Work to complete:
An exact copy of every record is needed.

[Stored data entries]
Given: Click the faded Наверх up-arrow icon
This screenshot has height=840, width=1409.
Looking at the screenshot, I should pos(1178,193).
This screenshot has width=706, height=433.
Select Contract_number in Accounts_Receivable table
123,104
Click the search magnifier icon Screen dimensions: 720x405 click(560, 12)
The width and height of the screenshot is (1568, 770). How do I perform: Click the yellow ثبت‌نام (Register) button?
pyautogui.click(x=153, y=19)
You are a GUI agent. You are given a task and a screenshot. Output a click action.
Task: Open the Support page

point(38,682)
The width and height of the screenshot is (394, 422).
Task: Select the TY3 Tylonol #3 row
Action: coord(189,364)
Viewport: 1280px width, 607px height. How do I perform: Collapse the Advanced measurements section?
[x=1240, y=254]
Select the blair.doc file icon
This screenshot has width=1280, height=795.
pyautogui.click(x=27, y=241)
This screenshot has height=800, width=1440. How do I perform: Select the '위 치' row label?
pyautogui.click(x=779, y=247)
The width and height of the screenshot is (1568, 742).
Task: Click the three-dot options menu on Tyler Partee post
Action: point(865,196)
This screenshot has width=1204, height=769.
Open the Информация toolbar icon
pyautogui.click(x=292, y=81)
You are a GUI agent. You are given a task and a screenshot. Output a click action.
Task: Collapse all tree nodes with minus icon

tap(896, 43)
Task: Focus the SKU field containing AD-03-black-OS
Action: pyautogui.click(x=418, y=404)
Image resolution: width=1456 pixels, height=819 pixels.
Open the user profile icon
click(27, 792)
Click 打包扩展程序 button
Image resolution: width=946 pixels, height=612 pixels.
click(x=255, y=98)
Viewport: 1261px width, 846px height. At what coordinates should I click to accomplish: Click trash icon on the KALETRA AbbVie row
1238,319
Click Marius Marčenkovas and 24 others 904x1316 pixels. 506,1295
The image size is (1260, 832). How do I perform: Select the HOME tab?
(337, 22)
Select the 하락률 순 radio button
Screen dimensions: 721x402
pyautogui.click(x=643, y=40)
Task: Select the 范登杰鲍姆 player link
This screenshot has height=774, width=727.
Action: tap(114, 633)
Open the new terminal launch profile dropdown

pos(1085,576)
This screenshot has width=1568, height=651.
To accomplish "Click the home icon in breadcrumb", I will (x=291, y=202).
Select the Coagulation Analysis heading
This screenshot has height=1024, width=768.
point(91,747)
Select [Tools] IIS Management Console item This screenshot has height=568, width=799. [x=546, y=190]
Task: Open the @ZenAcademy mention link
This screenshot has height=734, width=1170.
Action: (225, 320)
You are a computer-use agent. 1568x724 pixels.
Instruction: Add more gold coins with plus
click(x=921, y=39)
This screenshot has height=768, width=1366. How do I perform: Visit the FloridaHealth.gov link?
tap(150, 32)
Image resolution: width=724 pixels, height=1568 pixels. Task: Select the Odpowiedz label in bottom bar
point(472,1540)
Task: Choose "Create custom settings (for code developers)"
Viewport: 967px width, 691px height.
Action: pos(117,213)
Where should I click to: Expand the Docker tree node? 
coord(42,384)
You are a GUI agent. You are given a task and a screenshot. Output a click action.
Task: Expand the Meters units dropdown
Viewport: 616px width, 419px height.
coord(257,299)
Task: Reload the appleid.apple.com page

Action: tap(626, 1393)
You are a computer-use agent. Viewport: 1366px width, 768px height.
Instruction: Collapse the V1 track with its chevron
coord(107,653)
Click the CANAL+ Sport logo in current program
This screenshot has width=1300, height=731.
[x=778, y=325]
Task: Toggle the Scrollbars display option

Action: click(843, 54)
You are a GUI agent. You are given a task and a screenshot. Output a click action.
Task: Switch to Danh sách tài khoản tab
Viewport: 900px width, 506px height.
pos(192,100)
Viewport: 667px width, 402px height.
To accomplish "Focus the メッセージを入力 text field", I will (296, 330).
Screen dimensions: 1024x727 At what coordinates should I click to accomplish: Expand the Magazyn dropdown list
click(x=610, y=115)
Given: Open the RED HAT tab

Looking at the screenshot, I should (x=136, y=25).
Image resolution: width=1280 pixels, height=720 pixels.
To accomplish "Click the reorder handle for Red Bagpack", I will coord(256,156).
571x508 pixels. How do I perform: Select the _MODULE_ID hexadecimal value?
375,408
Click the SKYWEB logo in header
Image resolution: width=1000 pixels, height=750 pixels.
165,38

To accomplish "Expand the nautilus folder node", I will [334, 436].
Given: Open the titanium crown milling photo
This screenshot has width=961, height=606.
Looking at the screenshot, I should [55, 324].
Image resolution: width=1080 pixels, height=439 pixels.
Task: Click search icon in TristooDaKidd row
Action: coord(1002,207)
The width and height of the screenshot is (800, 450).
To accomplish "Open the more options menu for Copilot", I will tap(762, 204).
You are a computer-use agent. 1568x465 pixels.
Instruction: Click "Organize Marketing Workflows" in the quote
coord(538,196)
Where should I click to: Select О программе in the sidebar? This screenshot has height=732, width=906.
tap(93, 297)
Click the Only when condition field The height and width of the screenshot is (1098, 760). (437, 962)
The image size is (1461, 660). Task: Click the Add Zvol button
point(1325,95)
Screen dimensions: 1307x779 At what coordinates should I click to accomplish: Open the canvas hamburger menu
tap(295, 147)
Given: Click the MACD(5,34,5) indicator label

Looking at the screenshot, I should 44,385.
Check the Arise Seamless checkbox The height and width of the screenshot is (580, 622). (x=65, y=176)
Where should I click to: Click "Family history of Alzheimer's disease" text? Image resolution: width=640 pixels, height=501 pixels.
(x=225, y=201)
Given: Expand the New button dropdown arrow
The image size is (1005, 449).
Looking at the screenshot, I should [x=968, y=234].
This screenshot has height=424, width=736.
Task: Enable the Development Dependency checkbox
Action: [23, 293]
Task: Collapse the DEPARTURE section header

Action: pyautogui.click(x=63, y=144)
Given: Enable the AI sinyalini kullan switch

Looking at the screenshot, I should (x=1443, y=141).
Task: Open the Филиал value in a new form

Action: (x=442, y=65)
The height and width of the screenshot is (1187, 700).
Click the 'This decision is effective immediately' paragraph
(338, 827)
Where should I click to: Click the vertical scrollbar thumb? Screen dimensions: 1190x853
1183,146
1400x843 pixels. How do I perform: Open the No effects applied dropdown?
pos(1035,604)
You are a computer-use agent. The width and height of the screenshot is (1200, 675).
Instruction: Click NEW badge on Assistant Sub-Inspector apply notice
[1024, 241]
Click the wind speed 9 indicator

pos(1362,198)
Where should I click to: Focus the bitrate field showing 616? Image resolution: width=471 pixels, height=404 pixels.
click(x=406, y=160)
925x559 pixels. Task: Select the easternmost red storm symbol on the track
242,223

Solved exercise:
Given: Click the faded Наверх up-arrow icon
This screenshot has height=840, width=1409.
Looking at the screenshot, I should pos(1178,193).
This screenshot has width=706, height=433.
Select Contract_number in Accounts_Receivable table
123,104
Click the search magnifier icon Screen dimensions: 720x405 click(560, 12)
The width and height of the screenshot is (1568, 770). How do I perform: Click the yellow ثبت‌نام (Register) button?
pyautogui.click(x=153, y=19)
You are a GUI agent. You are given a task and a screenshot. Output a click action.
Task: Open the Support page

point(38,682)
The width and height of the screenshot is (394, 422).
Task: Select the TY3 Tylonol #3 row
Action: coord(189,364)
Viewport: 1280px width, 607px height. How do I perform: Collapse the Advanced measurements section?
[x=1240, y=254]
Select the blair.doc file icon
This screenshot has width=1280, height=795.
pyautogui.click(x=27, y=241)
This screenshot has height=800, width=1440. How do I perform: Select the '위 치' row label?
pyautogui.click(x=779, y=247)
The width and height of the screenshot is (1568, 742).
Task: Click the three-dot options menu on Tyler Partee post
Action: point(865,196)
This screenshot has width=1204, height=769.
Open the Информация toolbar icon
pyautogui.click(x=292, y=81)
You are a GUI agent. You are given a task and a screenshot. Output a click action.
Task: Collapse all tree nodes with minus icon

tap(896, 43)
Task: Focus the SKU field containing AD-03-black-OS
Action: pyautogui.click(x=418, y=404)
Image resolution: width=1456 pixels, height=819 pixels.
Open the user profile icon
click(27, 792)
Click 打包扩展程序 button
Image resolution: width=946 pixels, height=612 pixels.
click(x=255, y=98)
Viewport: 1261px width, 846px height. At what coordinates should I click to accomplish: Click trash icon on the KALETRA AbbVie row
1238,319
Click Marius Marčenkovas and 24 others 904x1316 pixels. 506,1295
The image size is (1260, 832). How do I perform: Select the HOME tab?
(337, 22)
Select the 하락률 순 radio button
Screen dimensions: 721x402
pyautogui.click(x=643, y=40)
Task: Select the 范登杰鲍姆 player link
This screenshot has height=774, width=727.
Action: tap(114, 633)
Open the new terminal launch profile dropdown

pos(1085,576)
This screenshot has width=1568, height=651.
To accomplish "Click the home icon in breadcrumb", I will (x=291, y=202).
Select the Coagulation Analysis heading
This screenshot has height=1024, width=768.
point(91,747)
Select [Tools] IIS Management Console item This screenshot has height=568, width=799. [x=546, y=190]
Task: Open the @ZenAcademy mention link
This screenshot has height=734, width=1170.
Action: (225, 320)
You are a computer-use agent. 1568x724 pixels.
Instruction: Add more gold coins with plus
click(x=921, y=39)
This screenshot has height=768, width=1366. How do I perform: Visit the FloridaHealth.gov link?
tap(150, 32)
Image resolution: width=724 pixels, height=1568 pixels. Task: Select the Odpowiedz label in bottom bar
point(472,1540)
Task: Choose "Create custom settings (for code developers)"
Viewport: 967px width, 691px height.
Action: pos(117,213)
Where should I click to: Expand the Docker tree node? 
coord(42,384)
You are a GUI agent. You are given a task and a screenshot. Output a click action.
Task: Expand the Meters units dropdown
Viewport: 616px width, 419px height.
coord(257,299)
Task: Reload the appleid.apple.com page

Action: tap(626, 1393)
You are a computer-use agent. Viewport: 1366px width, 768px height.
Instruction: Collapse the V1 track with its chevron
coord(107,653)
Click the CANAL+ Sport logo in current program
This screenshot has width=1300, height=731.
[x=778, y=325]
Task: Toggle the Scrollbars display option

Action: click(843, 54)
You are a GUI agent. You are given a task and a screenshot. Output a click action.
Task: Switch to Danh sách tài khoản tab
Viewport: 900px width, 506px height.
pos(192,100)
Viewport: 667px width, 402px height.
To accomplish "Focus the メッセージを入力 text field", I will (296, 330).
Screen dimensions: 1024x727 At what coordinates should I click to accomplish: Expand the Magazyn dropdown list
click(x=610, y=115)
Given: Open the RED HAT tab

Looking at the screenshot, I should (x=136, y=25).
Image resolution: width=1280 pixels, height=720 pixels.
To accomplish "Click the reorder handle for Red Bagpack", I will coord(256,156).
571x508 pixels. How do I perform: Select the _MODULE_ID hexadecimal value?
375,408
Click the SKYWEB logo in header
Image resolution: width=1000 pixels, height=750 pixels.
165,38

To accomplish "Expand the nautilus folder node", I will [334, 436].
Given: Open the titanium crown milling photo
This screenshot has width=961, height=606.
Looking at the screenshot, I should [55, 324].
Image resolution: width=1080 pixels, height=439 pixels.
Task: Click search icon in TristooDaKidd row
Action: coord(1002,207)
The width and height of the screenshot is (800, 450).
To accomplish "Open the more options menu for Copilot", I will tap(762, 204).
You are a computer-use agent. 1568x465 pixels.
Instruction: Click "Organize Marketing Workflows" in the quote
coord(538,196)
Where should I click to: Select О программе in the sidebar? This screenshot has height=732, width=906.
tap(93, 297)
Click the Only when condition field The height and width of the screenshot is (1098, 760). (437, 962)
The image size is (1461, 660). Task: Click the Add Zvol button
point(1325,95)
Screen dimensions: 1307x779 At what coordinates should I click to accomplish: Open the canvas hamburger menu
tap(295, 147)
Given: Click the MACD(5,34,5) indicator label

Looking at the screenshot, I should 44,385.
Check the Arise Seamless checkbox The height and width of the screenshot is (580, 622). (x=65, y=176)
Where should I click to: Click "Family history of Alzheimer's disease" text? Image resolution: width=640 pixels, height=501 pixels.
(x=225, y=201)
Given: Expand the New button dropdown arrow
The image size is (1005, 449).
Looking at the screenshot, I should [x=968, y=234].
This screenshot has height=424, width=736.
Task: Enable the Development Dependency checkbox
Action: [23, 293]
Task: Collapse the DEPARTURE section header

Action: pyautogui.click(x=63, y=144)
Given: Enable the AI sinyalini kullan switch

Looking at the screenshot, I should (x=1443, y=141).
Task: Open the Филиал value in a new form

Action: (x=442, y=65)
The height and width of the screenshot is (1187, 700).
Click the 'This decision is effective immediately' paragraph
(338, 827)
Where should I click to: Click the vertical scrollbar thumb? Screen dimensions: 1190x853
1183,146
1400x843 pixels. How do I perform: Open the No effects applied dropdown?
pos(1035,604)
You are a computer-use agent. The width and height of the screenshot is (1200, 675).
Instruction: Click NEW badge on Assistant Sub-Inspector apply notice
[1024, 241]
Click the wind speed 9 indicator

pos(1362,198)
Where should I click to: Focus the bitrate field showing 616? Image resolution: width=471 pixels, height=404 pixels.
click(x=406, y=160)
925x559 pixels. Task: Select the easternmost red storm symbol on the track
242,223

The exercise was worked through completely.